On Friday, we learned that the New Zealand Superannuation Fund invests in companies that manufacture nuclear weapons. But its worse, much worse. In this week's Listener, Matt Nippert details exactly what our tax money is being invested in - and the results are very dirty indeed. $230 million - almost 10% of the amount directly invested in stocks - is invested in companies whose actions are directly at odds with government policy. We invest in tobacco companies. We invest in casinos. We invest in arms companies and uranium mines. We invest in Big Oil. And we invest in genocide:
Holdings totalling $12.4 million in five companies blacklisted by Columbia University's Endowment Fund because of their role in propping up Sudan’s government. Sudan’s Janjaweed militia have committed genocide during a conflict that has led to more than 200,000 deaths in Darfur.
Yet another example of New Zealand being "a strong supporter of human rights", I suppose.
And if that's not enough, just to add insult to injury, we also invest in Halliburton. $10.7 million in the US's biggest military contractor in Iraq, which helped to build the American gulag in Guantanamo Bay, and which is part owned by US Vice President Dick Cheney. So, we're in business with the one of the chief architects of the Iraq war, and directly profiting from it and the US's global policy of rendition and indefinite detention without trial. Nice.
Some of these investments may be illegal. I'm not sure that investing in BAE and Northrop Grumman violates s5 (2) (b) of the New Zealand Nuclear Free Zone, Disarmament, and Arms Control Act 1987 as the Greens allege, but it certainly violates s58 (2) (c) of the New Zealand Superannuation and Retirement Income Act 2001, which requires the Fund to invest in such a way as to
[avoid] prejudice to New Zealand's reputation as a responsible member of the world community.
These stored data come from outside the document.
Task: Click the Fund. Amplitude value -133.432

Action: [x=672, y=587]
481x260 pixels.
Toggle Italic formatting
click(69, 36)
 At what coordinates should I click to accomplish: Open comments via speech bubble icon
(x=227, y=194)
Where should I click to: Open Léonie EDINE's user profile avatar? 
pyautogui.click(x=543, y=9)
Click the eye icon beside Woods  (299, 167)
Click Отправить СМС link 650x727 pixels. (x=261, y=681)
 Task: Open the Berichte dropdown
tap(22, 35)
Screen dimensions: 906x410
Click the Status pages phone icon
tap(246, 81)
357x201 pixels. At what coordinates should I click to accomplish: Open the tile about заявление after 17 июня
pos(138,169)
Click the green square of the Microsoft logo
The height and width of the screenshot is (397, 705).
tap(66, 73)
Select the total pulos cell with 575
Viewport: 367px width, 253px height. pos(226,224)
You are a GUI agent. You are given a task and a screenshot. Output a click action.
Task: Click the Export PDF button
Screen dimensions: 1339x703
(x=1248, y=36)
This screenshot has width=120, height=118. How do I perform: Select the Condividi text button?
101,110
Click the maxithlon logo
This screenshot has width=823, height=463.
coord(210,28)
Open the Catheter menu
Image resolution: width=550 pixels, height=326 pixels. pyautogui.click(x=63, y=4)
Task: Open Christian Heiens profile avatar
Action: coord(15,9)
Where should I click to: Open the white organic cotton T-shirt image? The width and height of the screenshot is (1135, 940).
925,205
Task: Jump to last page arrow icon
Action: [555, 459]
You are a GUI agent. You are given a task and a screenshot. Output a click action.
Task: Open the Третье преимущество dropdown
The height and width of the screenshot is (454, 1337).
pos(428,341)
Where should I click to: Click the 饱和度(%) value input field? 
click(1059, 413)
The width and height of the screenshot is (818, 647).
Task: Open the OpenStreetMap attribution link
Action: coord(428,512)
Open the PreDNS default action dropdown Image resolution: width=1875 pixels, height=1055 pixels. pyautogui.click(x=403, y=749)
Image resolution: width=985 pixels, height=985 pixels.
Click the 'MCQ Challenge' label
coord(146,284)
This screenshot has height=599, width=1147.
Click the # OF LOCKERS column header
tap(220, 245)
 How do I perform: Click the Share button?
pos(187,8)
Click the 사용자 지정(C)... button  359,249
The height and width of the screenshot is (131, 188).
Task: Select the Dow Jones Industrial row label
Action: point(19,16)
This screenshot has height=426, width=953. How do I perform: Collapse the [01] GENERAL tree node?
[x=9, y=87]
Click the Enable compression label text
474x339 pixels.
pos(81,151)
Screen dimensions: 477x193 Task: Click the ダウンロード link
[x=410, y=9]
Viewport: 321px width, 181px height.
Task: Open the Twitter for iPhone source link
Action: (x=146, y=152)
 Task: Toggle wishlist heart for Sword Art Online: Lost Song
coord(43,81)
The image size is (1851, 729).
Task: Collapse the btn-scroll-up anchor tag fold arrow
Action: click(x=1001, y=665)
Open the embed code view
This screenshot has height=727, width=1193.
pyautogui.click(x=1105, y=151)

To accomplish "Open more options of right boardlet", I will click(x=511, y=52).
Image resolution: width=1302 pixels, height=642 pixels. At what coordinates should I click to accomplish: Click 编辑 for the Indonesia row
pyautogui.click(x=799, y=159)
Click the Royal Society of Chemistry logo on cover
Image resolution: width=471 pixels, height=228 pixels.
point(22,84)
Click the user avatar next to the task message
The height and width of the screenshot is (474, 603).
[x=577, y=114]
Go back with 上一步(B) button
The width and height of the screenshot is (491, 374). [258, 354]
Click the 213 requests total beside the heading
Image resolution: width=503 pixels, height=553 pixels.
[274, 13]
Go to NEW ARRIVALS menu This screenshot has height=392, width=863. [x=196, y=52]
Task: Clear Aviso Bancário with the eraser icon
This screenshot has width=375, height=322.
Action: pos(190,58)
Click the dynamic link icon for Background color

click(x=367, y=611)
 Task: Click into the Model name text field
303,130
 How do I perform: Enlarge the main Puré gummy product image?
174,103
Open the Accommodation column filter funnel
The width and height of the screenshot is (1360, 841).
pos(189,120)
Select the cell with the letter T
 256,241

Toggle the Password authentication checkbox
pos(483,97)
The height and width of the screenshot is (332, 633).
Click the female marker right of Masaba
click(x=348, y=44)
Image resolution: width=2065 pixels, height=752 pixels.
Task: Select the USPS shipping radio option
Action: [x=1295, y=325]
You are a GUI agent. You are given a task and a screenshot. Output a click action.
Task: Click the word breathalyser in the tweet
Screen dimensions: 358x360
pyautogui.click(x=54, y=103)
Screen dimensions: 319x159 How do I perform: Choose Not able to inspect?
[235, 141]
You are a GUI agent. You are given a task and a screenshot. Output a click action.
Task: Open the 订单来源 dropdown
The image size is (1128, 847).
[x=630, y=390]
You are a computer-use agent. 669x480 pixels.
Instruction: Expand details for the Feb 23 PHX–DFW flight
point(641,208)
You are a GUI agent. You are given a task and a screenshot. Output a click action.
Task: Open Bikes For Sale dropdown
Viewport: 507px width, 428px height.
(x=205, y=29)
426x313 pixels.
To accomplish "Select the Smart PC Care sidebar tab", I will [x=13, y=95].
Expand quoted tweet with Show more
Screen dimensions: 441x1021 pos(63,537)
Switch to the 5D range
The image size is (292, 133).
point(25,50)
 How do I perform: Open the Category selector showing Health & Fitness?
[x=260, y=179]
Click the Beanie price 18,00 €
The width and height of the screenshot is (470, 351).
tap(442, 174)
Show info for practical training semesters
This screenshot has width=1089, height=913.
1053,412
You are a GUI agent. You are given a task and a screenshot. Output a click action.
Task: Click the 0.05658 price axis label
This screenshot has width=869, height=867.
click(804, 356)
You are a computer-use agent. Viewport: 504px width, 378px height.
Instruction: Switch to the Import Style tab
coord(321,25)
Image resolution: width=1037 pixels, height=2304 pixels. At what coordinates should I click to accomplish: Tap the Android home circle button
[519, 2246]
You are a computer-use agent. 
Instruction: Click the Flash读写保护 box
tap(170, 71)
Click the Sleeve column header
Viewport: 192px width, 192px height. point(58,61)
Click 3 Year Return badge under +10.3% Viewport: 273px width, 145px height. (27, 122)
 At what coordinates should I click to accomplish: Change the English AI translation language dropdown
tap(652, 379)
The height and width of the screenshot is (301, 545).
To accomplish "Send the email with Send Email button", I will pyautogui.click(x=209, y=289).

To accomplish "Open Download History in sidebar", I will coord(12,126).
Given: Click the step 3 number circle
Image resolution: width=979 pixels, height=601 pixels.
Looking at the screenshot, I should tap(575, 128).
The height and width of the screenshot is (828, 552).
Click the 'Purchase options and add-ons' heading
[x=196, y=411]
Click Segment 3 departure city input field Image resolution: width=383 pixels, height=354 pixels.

Many of the other investments fall under the same clause. "Responsible members of the world community" don't support genocide, cluster bombs, gross environmental degradation, or Iraq. But more generally, this is our taxes being invested in this, and I think most of us will be disgusted to learn what it is supporting. It's not good enough to just shrug our shoulders and call it a business decision, when our money is helping to build Guantanamo, or to keep the Sudanese regime in power, thereby aiding and abetting its campaign of genocide in Darfur. It's time we subjected our investments to some proper ethical standards. We should not be supporting our pensioners with blood money.